I have documents with the following structure (very much simplified for the example):
"documents": [
{
"name": "Document 1",
"collections" : [
{
"id": 30,
"title" : "Research"
},
{
"id": 45,
"title" : "Events"
},
{
"id" : 52,
"title" : "International"
}
]
},
{
"name": "Document 2",
"collections" : [
{
"id": 45,
"title" : "Events"
},
{
"id" : 63,
"title" : "Development"
}
]
}
]
I want an aggregation of the collection. It works fine when I do it like this:
"aggs": {
"collections": {
"terms": {
"field": "collections.title",
"size": 30
}
}
}
I get a nice result as expected:
"aggregations" : {
"collections" : {
"doc_count_error_upper_bound" : 0,
"sum_other_doc_count" : 0,
"buckets" : [
{
"key" : "Research",
"doc_count" : 18
},
{
"key" : "Events",
"doc_count" : 14
},
{
"key" : "International",
"doc_count" : 13
},
{
"key" : "Development",
"doc_count" : 8
}
]
}
}
However, I want the id included as well. So I tried this:
"aggs": {
"collections": {
"terms": {
"field": "collections.title",
"size": 30
}
},
"aggs": {
"id": {
"terms": {
"field": "collections.id",
"size": 1
}
}
}
}
This is the result:
"aggregations" : {
"collections" : {
"doc_count_error_upper_bound" : 0,
"sum_other_doc_count" : 0,
"buckets" : [
{
"key" : "Research",
"doc_count" : 18,
"id" : {
"doc_count_error_upper_bound" : 0,
"sum_other_doc_count" : 0,
"buckets" : [
{
"key" : "30",
"doc_count" : 1
}
]
}
},
{
"key" : "Events",
"doc_count" : 14,
"id" : {
"doc_count_error_upper_bound" : 0,
"sum_other_doc_count" : 0,
"buckets" : [
{
"key" : "45",
"doc_count" : 1
}
]
}
},
{
"key" : "International",
"doc_count" : 13,
"id" : {
"doc_count_error_upper_bound" : 0,
"sum_other_doc_count" : 0,
"buckets" : [
{
"key" : "52",
"doc_count" : 1
}
]
}
},
{
"key" : "Development",
"doc_count" : 8,
"id" : {
"doc_count_error_upper_bound" : 0,
"sum_other_doc_count" : 0,
"buckets" : [
{
"key" : "45",
"doc_count" : 1
}
]
}
}
]
}
}
At glance it looks good. But at a closer look the at the last element with Development (scroll down). The id should be 63, but is 45.

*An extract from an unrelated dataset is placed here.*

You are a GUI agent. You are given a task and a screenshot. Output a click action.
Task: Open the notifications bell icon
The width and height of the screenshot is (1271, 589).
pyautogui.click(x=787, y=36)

I have vague idea why this is, but I cannot find a solution for it. I also tried the multi_terms, but it gives a similar result. I think the issue has to do with the fact there are multiple collections within the document.
Does anyone know the correct solution to solve this issue?

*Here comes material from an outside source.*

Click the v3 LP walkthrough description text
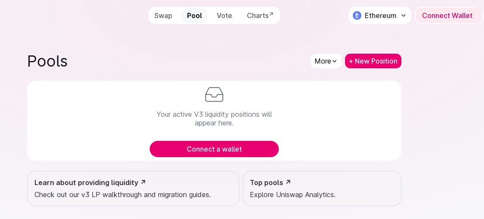 [123, 195]
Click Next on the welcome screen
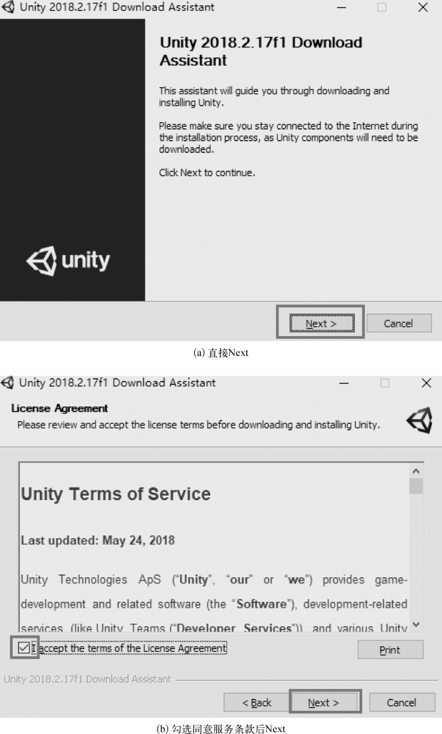Image resolution: width=442 pixels, height=734 pixels. pyautogui.click(x=322, y=323)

The reason is in an object type mapping there is no relation between "title" and "id" , everything is flatenned by Elasticsearch under the hood, so:
"collections" : [
{
"id": 30,
"title" : "Research"
},
{
"id": 45,
"title" : "Events"
},
{
"id" : 52,
"title" : "International"
}
]
Becomes:
"collections.id": [30,45,52],
"collections.title": [Research, Events, International]
Elasticsearch doesn't know id 30 belongs to Research, or id 45 to Events.
You must use "nested" type to keep the relation between nested properties.
https://www.elastic.co/guide/en/elasticsearch/reference/current/nested.html
Solution: Use nested field type
Mappings
PUT test_nestedaggs
{
"mappings": {
"properties": {
"name": {
"type": "text"
},
"collections": {
"type": "nested",
"properties": {
"title": {
"type": "keyword"
},
"id": {
"type": "keyword"
}
}
}
}
}
}
Documents
POST test_nestedaggs/_doc
{
"name": "Document 1",
"collections": [
{
"id": 30,
"title": "Research"
},
{
"id": 45,
"title": "Events"
},
{
"id": 52,
"title": "International"
}
]
}
POST test_nestedaggs/_doc
{
"name": "Document 2",
"collections": [
{
"id": 45,
"title": "Events"
},
{
"id": 63,
"title": "Development"
}
]
}
Query
POST test_nestedaggs/_search?size=0
{
"aggs": {
"nested_collections": {
"nested": {
"path": "collections"
},
"aggs": {
"collections": {
"terms": {
"field": "collections.title"
},
"aggs": {
"ids": {
"terms": {
"field": "collections.id"
}
}
}
}
}
}
}
}
Results
{
"took": 1,
"timed_out": false,
"_shards": {
"total": 1,
"successful": 1,
"skipped": 0,
"failed": 0
},
"hits": {
"total": {
"value": 2,
"relation": "eq"
},
"max_score": null,
"hits": []
},
"aggregations": {
"nested_collections": {
"doc_count": 5,
"collections": {
"doc_count_error_upper_bound": 0,
"sum_other_doc_count": 0,
"buckets": [
{
"key": "Events",
"doc_count": 2,
"ids": {
"doc_count_error_upper_bound": 0,
"sum_other_doc_count": 0,
"buckets": [
{
"key": "45",
"doc_count": 2
}
]
}
},
{
"key": "Development",
"doc_count": 1,
"ids": {
"doc_count_error_upper_bound": 0,
"sum_other_doc_count": 0,
"buckets": [
{
"key": "63",
"doc_count": 1
}
]
}
},
{
"key": "International",
"doc_count": 1,
"ids": {
"doc_count_error_upper_bound": 0,
"sum_other_doc_count": 0,
"buckets": [
{
"key": "52",
"doc_count": 1
}
]
}
},
{
"key": "Research",
"doc_count": 1,
"ids": {
"doc_count_error_upper_bound": 0,
"sum_other_doc_count": 0,
"buckets": [
{
"key": "30",
"doc_count": 1
}
]
}
}
]
}
}
}
}
You can read an article I wrote about that for details:
https://opster.com/guides/elasticsearch/data-architecture/elasticsearch-nested-field-object-field/
NOTE: If the number of child documents is too big and you are doing a lot of updates, consider changing the data model because each child document is an independent document in the index, and on each update on a child document the whole structure will reindex and that may affect the performance, there are also limits in the maximum of nested documents you can add. If the number is small like the example then it's fine.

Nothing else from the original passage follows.